Aluminium, as a softer material than tool steel (aluminium had a greater depth of cut and greater friction between indenter and plate for all tests), exhibits a lower mean frequency for all tests as well as a lower centroid frequency. This is believed to be due to the differing crystal structures of the materials, as microscopy showed no galling took place. Differing frictional forces between the counter face and samples attributed to the greater ductility of the aluminium alloy in comparison to the steel alloy used. In other words, the steel alloy resisted the deformation better than the aluminium, as expected, and this is reflected in the AE signals.

The SG tests seem to show greater intensities for materials with greater levels of hardness, Figure 21. EN8 steel is the only material which does not have high-intensity peaks when compared to the Ni-based alloys. This is attributed to the higher hardness of the material requiring more energy to create dislocations and deform the material. The difference between CSMX-4 and the other Ni-based materials in these tests is attributed to a deeper (and therefore longer) cut in the material, resulting in greater plastic deformation. These results are in agreement with Hase et al., Chen et al., and Griffin, whose works showed that the AE response of different materials should be different and distinguishable in the time–frequency region, and also in line with the work of Skare et al., which states a drawback of AE is that several early phenomena (cracking, movement of dislocations, twinning, movement of grain boundary, break of cohesion bindings between different layers and inclusions in the material, flow of medium, cavitation, internal and boundary friction, impacts, growth of magnetic domains, condensation, and solidifying process of material or structures) are indistinguishable [13,17,20,21].

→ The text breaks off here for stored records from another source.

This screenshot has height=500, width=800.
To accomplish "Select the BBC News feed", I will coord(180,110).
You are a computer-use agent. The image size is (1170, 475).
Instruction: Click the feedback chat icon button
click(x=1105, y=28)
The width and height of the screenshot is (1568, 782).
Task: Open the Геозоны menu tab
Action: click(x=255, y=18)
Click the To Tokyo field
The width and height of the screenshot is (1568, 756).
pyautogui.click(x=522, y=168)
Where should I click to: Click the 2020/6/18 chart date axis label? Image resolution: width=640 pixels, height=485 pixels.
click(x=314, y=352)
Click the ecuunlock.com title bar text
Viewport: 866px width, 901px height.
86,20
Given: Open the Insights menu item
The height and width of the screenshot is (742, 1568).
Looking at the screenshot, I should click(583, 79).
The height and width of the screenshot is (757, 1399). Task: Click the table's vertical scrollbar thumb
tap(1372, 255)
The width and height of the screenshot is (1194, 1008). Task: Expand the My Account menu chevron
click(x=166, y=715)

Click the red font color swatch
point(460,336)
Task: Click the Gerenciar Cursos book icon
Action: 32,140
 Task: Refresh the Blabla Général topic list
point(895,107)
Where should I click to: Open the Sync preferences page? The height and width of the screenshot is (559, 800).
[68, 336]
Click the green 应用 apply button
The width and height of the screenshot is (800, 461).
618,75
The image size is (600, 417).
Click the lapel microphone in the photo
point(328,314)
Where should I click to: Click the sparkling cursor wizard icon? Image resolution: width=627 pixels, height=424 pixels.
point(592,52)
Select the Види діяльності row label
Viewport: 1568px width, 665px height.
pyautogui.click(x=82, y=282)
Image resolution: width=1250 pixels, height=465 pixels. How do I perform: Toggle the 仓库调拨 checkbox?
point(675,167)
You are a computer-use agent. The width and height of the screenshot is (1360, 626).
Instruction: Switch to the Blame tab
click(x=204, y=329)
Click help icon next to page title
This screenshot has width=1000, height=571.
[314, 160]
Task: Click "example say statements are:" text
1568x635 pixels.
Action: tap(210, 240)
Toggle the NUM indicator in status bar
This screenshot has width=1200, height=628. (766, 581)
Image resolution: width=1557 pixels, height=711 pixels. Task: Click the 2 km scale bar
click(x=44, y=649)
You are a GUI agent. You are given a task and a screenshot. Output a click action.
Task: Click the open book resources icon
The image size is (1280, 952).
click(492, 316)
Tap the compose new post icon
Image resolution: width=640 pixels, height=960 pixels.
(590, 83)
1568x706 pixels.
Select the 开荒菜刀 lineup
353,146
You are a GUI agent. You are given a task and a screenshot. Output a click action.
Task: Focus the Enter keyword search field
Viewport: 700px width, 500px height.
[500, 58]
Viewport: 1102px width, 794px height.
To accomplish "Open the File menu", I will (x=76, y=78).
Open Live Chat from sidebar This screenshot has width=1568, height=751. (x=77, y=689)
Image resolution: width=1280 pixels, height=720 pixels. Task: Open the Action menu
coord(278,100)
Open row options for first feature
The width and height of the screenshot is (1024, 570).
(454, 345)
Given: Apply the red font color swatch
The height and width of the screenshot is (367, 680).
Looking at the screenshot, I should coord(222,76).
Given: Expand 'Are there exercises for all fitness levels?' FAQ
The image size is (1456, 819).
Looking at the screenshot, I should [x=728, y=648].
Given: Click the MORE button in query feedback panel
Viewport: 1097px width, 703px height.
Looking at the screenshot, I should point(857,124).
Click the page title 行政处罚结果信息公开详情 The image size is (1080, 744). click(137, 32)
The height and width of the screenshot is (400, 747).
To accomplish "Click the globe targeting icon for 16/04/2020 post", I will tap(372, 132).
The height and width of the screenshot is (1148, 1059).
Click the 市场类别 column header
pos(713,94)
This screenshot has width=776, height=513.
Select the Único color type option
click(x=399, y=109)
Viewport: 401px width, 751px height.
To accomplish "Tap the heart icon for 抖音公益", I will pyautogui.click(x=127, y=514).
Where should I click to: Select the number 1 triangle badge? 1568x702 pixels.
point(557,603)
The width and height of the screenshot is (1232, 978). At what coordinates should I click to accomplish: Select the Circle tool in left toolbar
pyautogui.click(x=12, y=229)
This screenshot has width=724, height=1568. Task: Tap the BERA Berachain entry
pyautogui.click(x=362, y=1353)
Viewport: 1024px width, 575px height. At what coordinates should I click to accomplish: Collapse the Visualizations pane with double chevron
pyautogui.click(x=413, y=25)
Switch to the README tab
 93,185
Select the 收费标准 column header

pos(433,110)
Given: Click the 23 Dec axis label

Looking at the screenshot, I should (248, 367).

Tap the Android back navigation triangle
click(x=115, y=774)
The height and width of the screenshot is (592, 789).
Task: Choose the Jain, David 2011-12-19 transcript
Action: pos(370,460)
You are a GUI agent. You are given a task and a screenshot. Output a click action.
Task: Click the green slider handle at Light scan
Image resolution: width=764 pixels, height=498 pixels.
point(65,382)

For the SG tests, the Centroid frequency and Shannon entropy techniques again appear to discriminate between some materials. For Shannon entropy, a difference in EN8 and CSMX4 is hard to spot; however, the Inconel 718 and MARM 002 are different in shape and magnitude. The Centroid frequency analysis reflects this, with the EN8 and CSMX4 appearing very similar to one another.

5. Conclusions

This research set out to investigate the AE response of different materials when there is insufficient load to initiate galling and compare the scratch tests to single grit tests. This research found the following for scratch tests:

• Significant frequencies for the tests were found at far higher values than expected, at 400 kHz, 500 kHz, 700 kHz, 800 kHz, and 950 kHz. The expected frequency range, 60 kHz to 125 kHz, was found to be dominated by noise.
• There was no difference found between the AE signature of the aluminium or the steel for indenter scratch tests in the frequency domain.
• The mean frequency, centroid frequency, and Shannon entropy parameters showed a difference not reflected in Fourier techniques. Steel had a higher mean and centroid frequency (600 kHz) than aluminium (500 kHz), attributed to a difference in hardness, as demonstrated by a difference in depth of cut.
• Mean frequency performs as well as centroid frequency (for scratch tests).
• Visual inspection showed that galling did not occur, so differences are mostly attributed to differing frictional forces between the counter face and samples.
• In addition, this research found the following for single grit scratch tests:
• From the SG tests, the NI-based alloys appear to exhibit a distinguishable AE signature from one another in terms of frequency response.
• The frequency responses for the SG tests were found in the expected region, unlike the indenter scratch tests.
• Looking further into the SG tests, for each individual material there are differences in terms of AE response, This needs to be taken into consideration when carrying out scratch tests and using AE to correlate damage mechanisms.
• Centroid frequency and Shannon entropy can be used to discriminate between some materials.